Lokasi itu tergolong sangat padat. Pemerintah Bangladesh sendiri mengaku kewalahan dengan arus pengungsian Rohingya yang begitu intensif.

Memang Bangladesh dan penguasa Myanmar brsepakat untuk melakukan repatriasi atau pengembalian pengungsi Rohingya secara bertahap.

Namun, masih ada persoalan lain karena mereka mengalami trauma dan ketakutan bakal dipersekusi lagi apabila kembali ke negaranya.

Pada titik itulah banyak warga Rohingya mencari lokasi pengungsian di negara-negara Asia Tenggara, termasuk Indonesia.

Upaya itu bukannya tanpa risiko, karena mereka harus bertaruh menjadi korban human trafficking atau tenggelam di laut lepas, bahkan menghadapi potensi penolakan dan pengusiran.

Entah mengapa opini yang berkembang terkesan mengabaikan pangkal persoalan, yaitu tidak dihentikannya aksi pembersihan etnis terhadap warga Rakhine.

Walhasil gelombang pengungsi Rohingya terus mengalir, terutama ke Bangladesh, India, Thailand, Malaysia, dan Indonesia.

Rumor yang Diyakini sebagai Kebenaran

Kaki tangan Inggris. Begitulah persepsi tentang etnis Rohingya yang berkembang di kalangan warga Buddha Myanmar.
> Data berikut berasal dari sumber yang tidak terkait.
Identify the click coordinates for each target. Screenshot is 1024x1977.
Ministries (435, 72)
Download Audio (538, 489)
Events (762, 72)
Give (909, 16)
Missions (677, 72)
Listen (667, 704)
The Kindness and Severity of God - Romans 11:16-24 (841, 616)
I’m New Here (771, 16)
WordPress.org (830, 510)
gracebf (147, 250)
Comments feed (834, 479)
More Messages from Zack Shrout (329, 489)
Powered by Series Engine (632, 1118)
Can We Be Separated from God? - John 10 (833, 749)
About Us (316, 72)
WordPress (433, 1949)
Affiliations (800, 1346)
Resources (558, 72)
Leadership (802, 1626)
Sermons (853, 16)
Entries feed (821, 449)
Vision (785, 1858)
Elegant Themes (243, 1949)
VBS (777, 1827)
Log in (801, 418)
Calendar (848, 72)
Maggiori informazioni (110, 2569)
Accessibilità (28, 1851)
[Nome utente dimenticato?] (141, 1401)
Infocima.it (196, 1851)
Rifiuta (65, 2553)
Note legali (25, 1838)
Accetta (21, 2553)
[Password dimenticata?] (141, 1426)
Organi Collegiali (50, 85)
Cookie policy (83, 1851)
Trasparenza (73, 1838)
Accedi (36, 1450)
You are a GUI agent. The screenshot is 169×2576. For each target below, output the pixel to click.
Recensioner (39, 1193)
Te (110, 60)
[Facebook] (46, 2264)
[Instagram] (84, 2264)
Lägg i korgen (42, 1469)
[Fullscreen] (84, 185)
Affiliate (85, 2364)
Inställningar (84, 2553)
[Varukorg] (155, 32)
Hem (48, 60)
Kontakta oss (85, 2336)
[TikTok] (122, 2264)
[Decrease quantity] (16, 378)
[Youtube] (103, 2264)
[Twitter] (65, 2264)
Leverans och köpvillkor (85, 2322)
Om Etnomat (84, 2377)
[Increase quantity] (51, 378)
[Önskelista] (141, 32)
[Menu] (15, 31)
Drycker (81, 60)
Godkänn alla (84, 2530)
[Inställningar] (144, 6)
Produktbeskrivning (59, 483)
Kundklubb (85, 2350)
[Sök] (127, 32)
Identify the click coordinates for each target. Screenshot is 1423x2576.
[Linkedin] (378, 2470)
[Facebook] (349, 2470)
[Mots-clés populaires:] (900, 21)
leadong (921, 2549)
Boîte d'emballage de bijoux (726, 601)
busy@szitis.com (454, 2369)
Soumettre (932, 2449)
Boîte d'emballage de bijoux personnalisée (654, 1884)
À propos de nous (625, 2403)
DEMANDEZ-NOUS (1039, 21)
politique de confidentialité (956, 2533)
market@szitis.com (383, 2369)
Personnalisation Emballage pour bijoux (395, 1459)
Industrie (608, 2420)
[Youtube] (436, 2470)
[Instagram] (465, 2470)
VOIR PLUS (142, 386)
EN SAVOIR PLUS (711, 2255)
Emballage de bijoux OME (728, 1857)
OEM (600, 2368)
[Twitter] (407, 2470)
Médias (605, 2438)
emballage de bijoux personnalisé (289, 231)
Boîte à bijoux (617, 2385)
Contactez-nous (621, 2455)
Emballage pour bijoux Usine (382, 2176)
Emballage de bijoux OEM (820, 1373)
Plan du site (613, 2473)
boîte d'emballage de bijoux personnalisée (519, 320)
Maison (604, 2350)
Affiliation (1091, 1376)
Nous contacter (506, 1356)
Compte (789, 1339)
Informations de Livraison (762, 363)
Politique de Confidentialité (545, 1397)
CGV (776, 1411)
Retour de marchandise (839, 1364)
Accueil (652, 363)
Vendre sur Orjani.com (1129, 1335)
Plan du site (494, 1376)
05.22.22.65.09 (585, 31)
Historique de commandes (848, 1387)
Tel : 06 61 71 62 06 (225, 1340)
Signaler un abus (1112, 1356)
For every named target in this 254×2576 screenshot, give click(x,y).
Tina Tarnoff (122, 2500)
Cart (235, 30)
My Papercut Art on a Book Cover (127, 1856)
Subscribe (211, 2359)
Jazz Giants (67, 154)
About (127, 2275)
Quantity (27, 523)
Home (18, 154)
Persepsi telah dijadikan alasan pembenar untuk melakukan kekerasan terhadap etnis Rohingnya hingga hari ini.

Penguasaan Inggris di Myanmar dimulai pada 1823 yang ditandai dengan pembukaan lahan teh secara besar-besaran.

Dalam rangka itu, Inggris mendatangkan tenaga kerja dari India dan Bangladesh. Warga Buddha di Myanmar menganggap orang Islam yang dibawa penguasa Inggris telah merebut banyak hal di tanah Myanmar.

Nasionalisme berdasar solidaritas sesama penganut Buddha kian tumbuh dan menggelora menjadi api perlawanan yang membebaskan mereka dari cengkeraman kolonialisme Inggris.

Bersamaan dengan itu, solidaritas tersebut justru menekan kelompok Rohingya yang diposisikan antagonis dan menjadi bagian dari kolonialisme Inggris.

Demonisasi atas Rohingya terjadi berdasar asumsi bahwa mereka akan menguasai Myanmar yang dinilai hidup lebih makmur.

Ditambah persepsi supremasi agama bahwa tanah Myanmar hanya diperuntukkan bagi warga Buddha, seperti halnya kaum Hindu yang menguasai tanah India.

Rezim junta militer juga memanfaatkan sentimen kebencian itu untuk melanggengkan kuasa. 

Konflik tersebut kemudian berevolusi menjadi perselisihan etnis dan agama yang terus-menerus memakan korban.

Bagi junta militer Myanmar, isu Rohingya cukup efektif dalam menggalang dukungan masyarakat Buddha.

Diskriminasi terhadap Rohingya lantas dilegalkan ke dalam bentuk aturan. Secara resmi mereka telah dinyatakan sebagai etnis yang tidak diakui oleh negara.

Alhasil etnis Rohingya mengalami persekusi selama puluhan tahun bahkan hingga hari ini. Ironinya, hal ini terjadi hanya karena rumor yang diyakini sebagai kebenaran.

Stateless

Sejumlah aturan yang diterbitkan telah menjauhkan warga etnis Rohingya dalam mengakses hak-hak kewarganegaraan mereka, bahkan dalam bentuk yang paling dasar sekalipun.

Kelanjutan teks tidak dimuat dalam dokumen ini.